The office is now tasked with maintaining the sex offender registration in the county, and is also responsible for policing pawn shops and precious metal dealers in the county — including tracking these businesses' purchases and entering them into a state-wide database.
"We also have the ability to check with (pawn shops) and see if any stolen goods are going through their shops, or if they are violating the law," said Tregoning. "That was all formerly done by the Maryland State Police."
In tandem with these changes, the county's Emergency Call Center has been beefed up with eight additional hires, and its operational protocol has been streamlined.
"Now the calls are retained in the center," Kasten said. "The caller is not passed along (to a particular police force). The dispatcher routes ... information (to) the closest available law enforcement resource."
However, as has been the practice previously, "If an officer cannot respond, other agencies will help."
However, 911 callers do have the option of requesting a response from a particular law enforcement agency, according to a release on the Carroll County Sheriff's Office web site.
Residents seeking non-emergency police service still have the option of calling directly to either the Sheriff's Office or the Maryland State Police barrack.
"We rehearsed this thing before it was implemented in order to minimize any difficulties, conflicts or misunderstandings," Tregoning said.
Tregoning also noted that the commissioners recently authorized his office to hire an additional crime scene technician, who will work out of the agency's northern office, in Hampstead.
But the county will continue to rely on the state police for most crime analysis.
"Some analysis we can do in our northern office," the sheriff said. "But there are still certain pieces of evidence, such as blood samples, firearms and bullets that have to be sent to the state police crime lab for analysis."
Attitude of change
Obviously Tregoning welcomes his department's heightened presence; for years he has lobbied for it.
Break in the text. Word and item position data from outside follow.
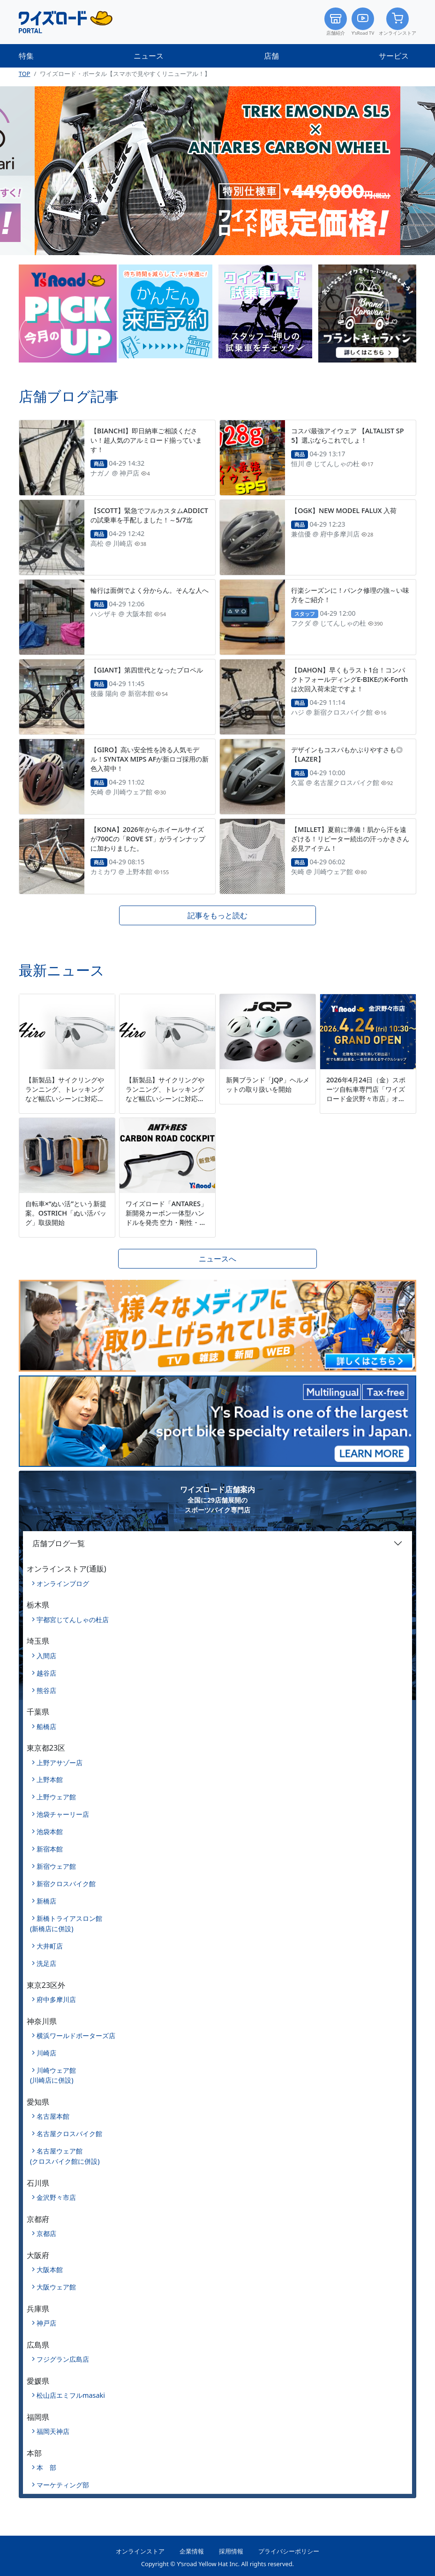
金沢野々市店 (56, 2197)
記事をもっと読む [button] (218, 915)
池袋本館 (50, 1831)
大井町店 (50, 1945)
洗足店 (46, 1963)
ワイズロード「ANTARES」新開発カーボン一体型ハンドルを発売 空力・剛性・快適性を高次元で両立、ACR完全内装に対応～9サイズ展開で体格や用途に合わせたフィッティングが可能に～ (167, 1232)
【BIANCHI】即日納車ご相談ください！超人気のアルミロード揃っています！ (146, 440)
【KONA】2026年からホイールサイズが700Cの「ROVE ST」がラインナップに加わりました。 (147, 839)
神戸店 (46, 2323)
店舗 (271, 56)
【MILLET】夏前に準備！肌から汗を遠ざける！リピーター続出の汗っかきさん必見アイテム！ (350, 839)
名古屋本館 (53, 2116)
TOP (24, 73)
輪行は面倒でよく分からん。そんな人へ (149, 590)
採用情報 (231, 2551)
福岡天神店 (53, 2431)
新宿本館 (50, 1848)
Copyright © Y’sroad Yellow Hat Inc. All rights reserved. (217, 2564)
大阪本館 (50, 2269)
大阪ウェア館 (56, 2286)
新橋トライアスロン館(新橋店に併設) (66, 1923)
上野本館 (50, 1779)
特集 (26, 56)
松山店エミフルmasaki (71, 2395)
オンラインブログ (63, 1583)
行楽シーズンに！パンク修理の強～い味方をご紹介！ (350, 595)
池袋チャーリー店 (63, 1814)
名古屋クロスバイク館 (69, 2133)
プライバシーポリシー (288, 2551)
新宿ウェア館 (56, 1866)
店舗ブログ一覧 (58, 1543)
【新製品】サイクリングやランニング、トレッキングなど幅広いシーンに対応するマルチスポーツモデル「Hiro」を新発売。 (64, 1098)
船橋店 (46, 1726)
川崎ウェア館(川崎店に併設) (53, 2075)
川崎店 (46, 2052)
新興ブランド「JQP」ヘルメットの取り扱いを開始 (267, 1084)
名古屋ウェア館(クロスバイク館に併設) (65, 2156)
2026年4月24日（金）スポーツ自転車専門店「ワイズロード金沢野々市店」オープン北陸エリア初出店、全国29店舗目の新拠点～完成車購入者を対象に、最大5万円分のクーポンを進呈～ (367, 1108)
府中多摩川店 (56, 1999)
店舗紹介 (335, 22)
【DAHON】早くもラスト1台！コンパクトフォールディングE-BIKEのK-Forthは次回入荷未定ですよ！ (349, 679)
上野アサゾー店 (59, 1762)
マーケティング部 (63, 2484)
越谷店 (46, 1673)
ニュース (149, 56)
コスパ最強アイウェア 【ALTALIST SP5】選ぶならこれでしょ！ (347, 435)
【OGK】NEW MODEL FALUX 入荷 (344, 510)
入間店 (46, 1655)
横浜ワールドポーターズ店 (76, 2035)
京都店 (46, 2233)
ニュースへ (217, 1259)
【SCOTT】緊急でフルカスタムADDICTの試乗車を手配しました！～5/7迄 (149, 515)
In fact, the sheriff has been expanding the reach of his office since he was first elected in 1998. When he was sworn in as sheriff that year, the office had 34 deputies.
By 2007, he'd more than doubled the number, to 71 deputies.
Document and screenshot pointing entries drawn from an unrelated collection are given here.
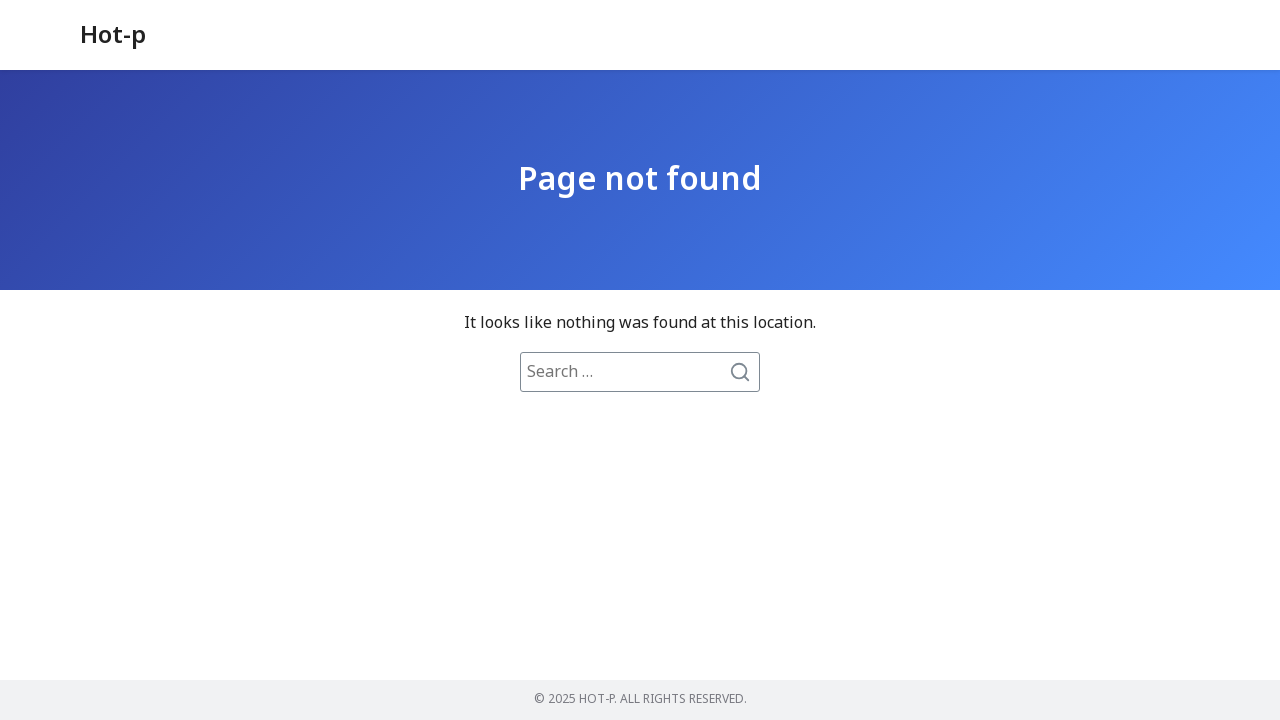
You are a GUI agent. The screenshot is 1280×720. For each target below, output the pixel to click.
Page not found (640, 180)
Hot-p (113, 36)
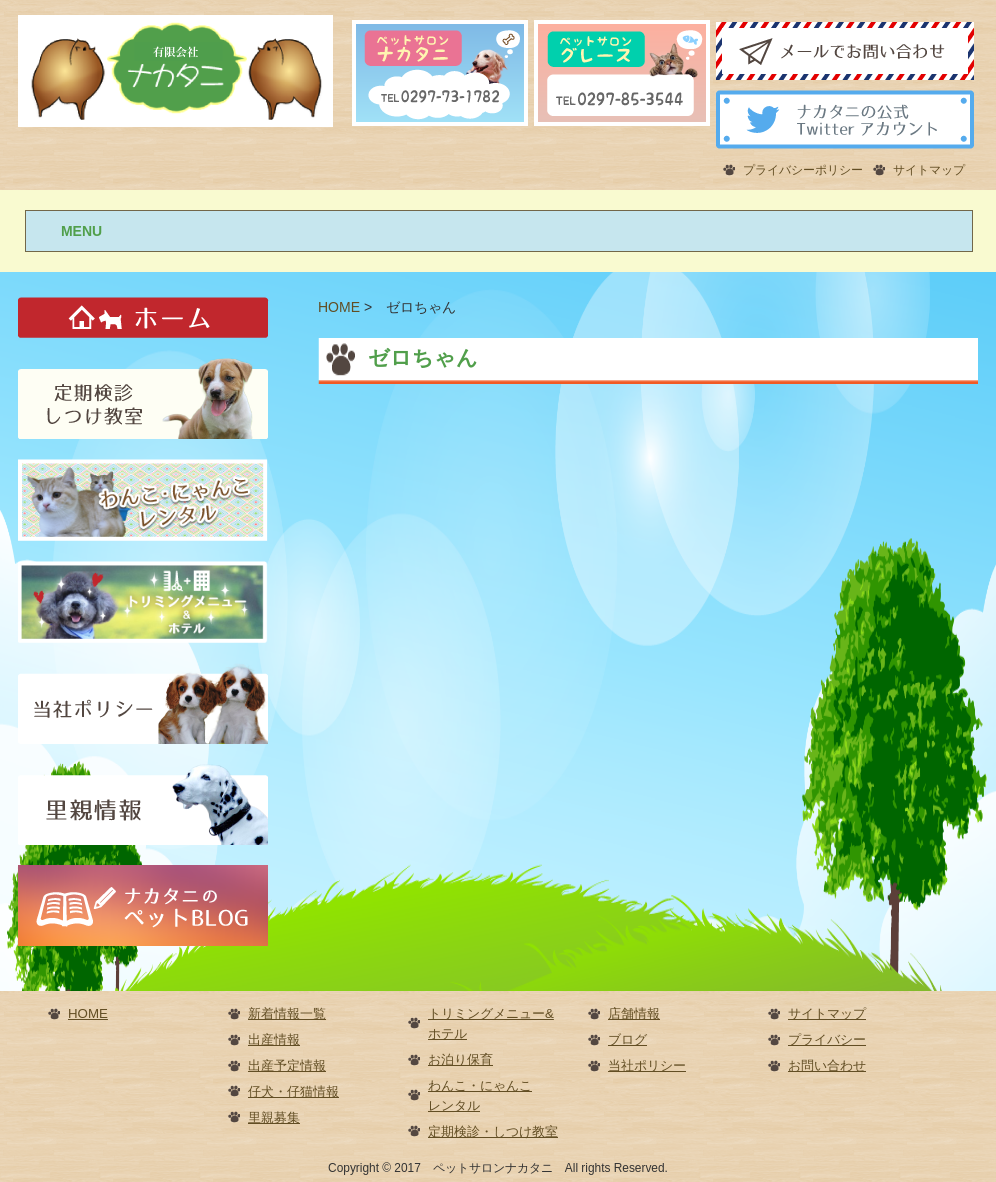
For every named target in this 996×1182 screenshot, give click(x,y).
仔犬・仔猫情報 (293, 1091)
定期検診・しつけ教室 (493, 1131)
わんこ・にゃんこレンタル (480, 1095)
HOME (88, 1013)
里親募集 (274, 1117)
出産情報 (274, 1039)
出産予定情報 (287, 1065)
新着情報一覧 (287, 1013)
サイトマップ (929, 170)
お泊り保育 (460, 1059)
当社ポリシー (647, 1065)
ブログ (627, 1039)
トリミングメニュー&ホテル (491, 1023)
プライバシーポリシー (803, 170)
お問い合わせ (827, 1065)
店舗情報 (634, 1013)
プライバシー (827, 1039)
"When (now retired Chief Deputy Col. Robert Keefer) and I came into office, we went full service," Tregoning said in a 2007 interview with The Eagle. "I knew that Carroll was very low on the ratio of law officers per thousand (residents)."
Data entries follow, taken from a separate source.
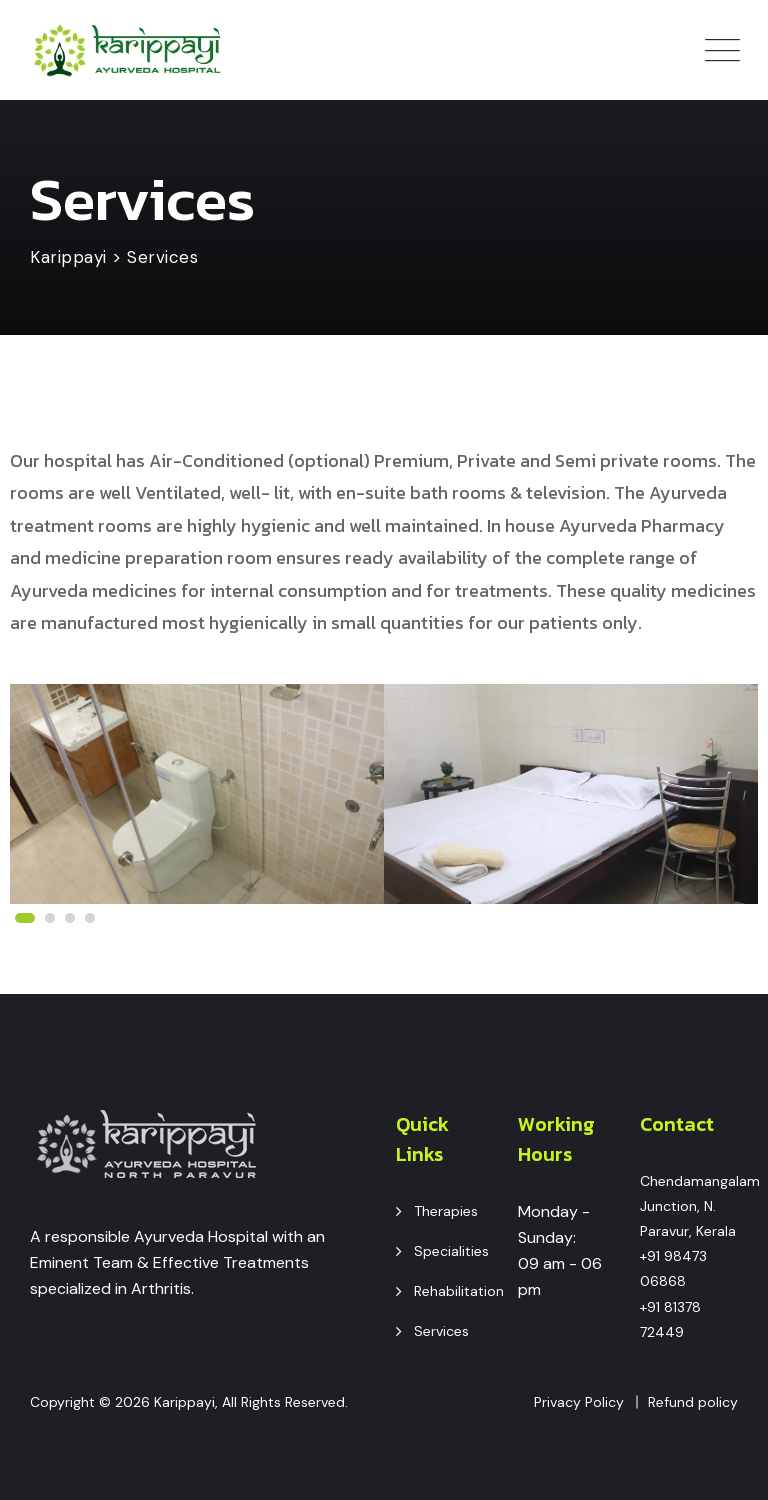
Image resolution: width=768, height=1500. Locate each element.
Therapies (446, 1211)
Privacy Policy (579, 1402)
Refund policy (693, 1402)
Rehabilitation (459, 1291)
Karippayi (184, 1402)
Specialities (451, 1251)
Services (441, 1331)
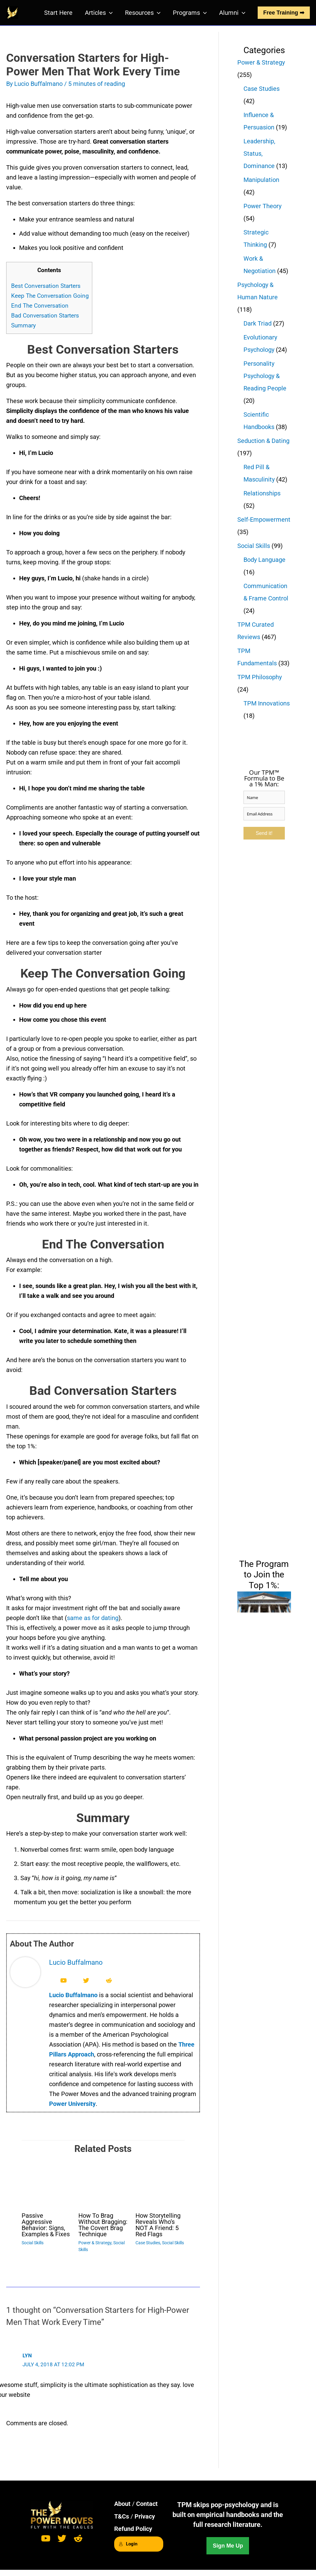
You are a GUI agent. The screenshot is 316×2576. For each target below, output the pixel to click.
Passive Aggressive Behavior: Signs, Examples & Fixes (46, 2225)
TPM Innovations (266, 703)
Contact (147, 2503)
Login (128, 2544)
Under the county's transition plan, 14 additional deputies will be added to the Sheriff's Office and 15 troopers will be transferred out of the Maryland State Police Westminster Barrack each year until 2013, when the transition is completed.
Tregoning fully expects the remainder of the intra-agency transition to unfold as smoothly as it has thus far.
"The professionalism, particularly in the front lines, between both agencies in the past several weeks is unparalleled to anything I've seen anywhere," Tregoning said with a hint of pride.
"We've had the expertise and the right personnel in place to ensure cooperation and ensure a smart transition and not ruffle any feathers while we were doing it," he said.
"The paramount objective for us at this point is to ensure that the response of resident's requests for service not decline, and, if anything, it improves," Kasten said. "That is what all of us have been working hard for."